Peru may well be entering a period of ungovernability. Five years of political turmoil, corruption scandals, and institutional decay, under four different Presidents, had already wounded the country before this election, but fear – which, as Martha Nussbaum said, is the feeling that controls people, not liberate them – now runs even deeper and stronger. Well-founded questions about both Fujimori and Castillo’s commitment to democracy will keep tensions high, and the political, business, and media elites have created a climate in which allegations of fraud will persist despite international observers’ conclusions that the elections were clean. The forceful rejection of Fujimori by half of the population, and the Castillo’s utter lack of even basic governing skills are real risks. Arbitrary manipulations of the Constitution will be attempted to strengthen or weaken whichever government takes office. Calls for military intervention are certain. Political opposition will radicalize. The historic split between mestizo-dominated Lima and the rest of the country, vulgarly called la Indiada, is worsening.

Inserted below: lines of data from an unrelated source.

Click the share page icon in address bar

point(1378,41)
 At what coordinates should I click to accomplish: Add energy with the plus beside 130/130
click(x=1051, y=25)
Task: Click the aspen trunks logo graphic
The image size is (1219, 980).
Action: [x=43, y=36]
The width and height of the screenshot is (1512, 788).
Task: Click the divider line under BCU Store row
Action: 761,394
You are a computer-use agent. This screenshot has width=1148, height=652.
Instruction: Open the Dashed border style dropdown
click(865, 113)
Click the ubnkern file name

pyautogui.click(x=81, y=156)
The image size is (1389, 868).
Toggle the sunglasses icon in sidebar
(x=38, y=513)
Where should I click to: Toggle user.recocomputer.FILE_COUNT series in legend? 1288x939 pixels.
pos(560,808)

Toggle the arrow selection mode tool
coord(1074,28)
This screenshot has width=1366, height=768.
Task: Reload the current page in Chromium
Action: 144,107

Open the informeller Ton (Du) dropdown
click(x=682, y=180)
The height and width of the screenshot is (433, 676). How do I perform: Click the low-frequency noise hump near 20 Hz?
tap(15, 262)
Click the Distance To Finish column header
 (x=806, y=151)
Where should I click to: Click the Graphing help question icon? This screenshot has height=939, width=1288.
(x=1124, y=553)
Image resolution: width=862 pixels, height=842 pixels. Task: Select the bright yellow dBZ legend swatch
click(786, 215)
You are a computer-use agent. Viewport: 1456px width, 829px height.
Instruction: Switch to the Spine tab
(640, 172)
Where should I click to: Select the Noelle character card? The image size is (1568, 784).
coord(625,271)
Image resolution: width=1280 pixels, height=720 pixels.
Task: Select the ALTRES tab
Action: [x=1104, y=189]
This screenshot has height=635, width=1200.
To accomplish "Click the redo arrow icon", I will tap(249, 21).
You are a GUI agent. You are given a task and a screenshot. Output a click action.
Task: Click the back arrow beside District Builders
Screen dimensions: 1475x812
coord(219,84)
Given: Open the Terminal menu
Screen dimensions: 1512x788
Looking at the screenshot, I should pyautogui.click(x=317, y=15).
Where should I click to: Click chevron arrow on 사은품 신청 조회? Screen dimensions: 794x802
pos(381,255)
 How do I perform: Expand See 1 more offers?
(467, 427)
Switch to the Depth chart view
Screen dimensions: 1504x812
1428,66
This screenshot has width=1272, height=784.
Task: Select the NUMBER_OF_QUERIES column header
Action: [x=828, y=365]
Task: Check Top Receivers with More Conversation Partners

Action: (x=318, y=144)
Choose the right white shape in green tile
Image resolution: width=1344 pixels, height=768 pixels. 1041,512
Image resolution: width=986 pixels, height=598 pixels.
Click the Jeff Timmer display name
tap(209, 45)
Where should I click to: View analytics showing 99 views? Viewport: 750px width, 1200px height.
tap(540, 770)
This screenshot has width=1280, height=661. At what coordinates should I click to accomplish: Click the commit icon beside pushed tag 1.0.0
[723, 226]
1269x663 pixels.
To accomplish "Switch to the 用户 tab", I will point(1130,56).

  • But this is not Peru’s inescapable fate. Its democracy still gives the people the weapons with which to impede an authoritarian project. They do not have to believe that Fujimori’s backers are all corrupt anti-patriots, nor that all of Castillo’s are anti-Peruvian Communists. It’s true that the country has been wracked by the pandemic like no other, and that it is hindered by debt and other challenges. While neither of the candidates and their forces have demonstrated the greatness and humility needed to lead through these crises, rescuing Peruvian democracy requires accepting that the one with the most votes will be President, even if purely by chance, and deserves an opportunity to govern without calls for a coup to remove them. A country decimated by the pandemic needs the hope of being able to move into the future together.

June 18, 2021

*  This article is a synthesis and translation of commentaries and interviews by Alberto Vergara, who teaches at la Universidad del Pacífico in Lima and was co-editor of Politics after Violence: Legacies of the Shining Path Conflict in Peru.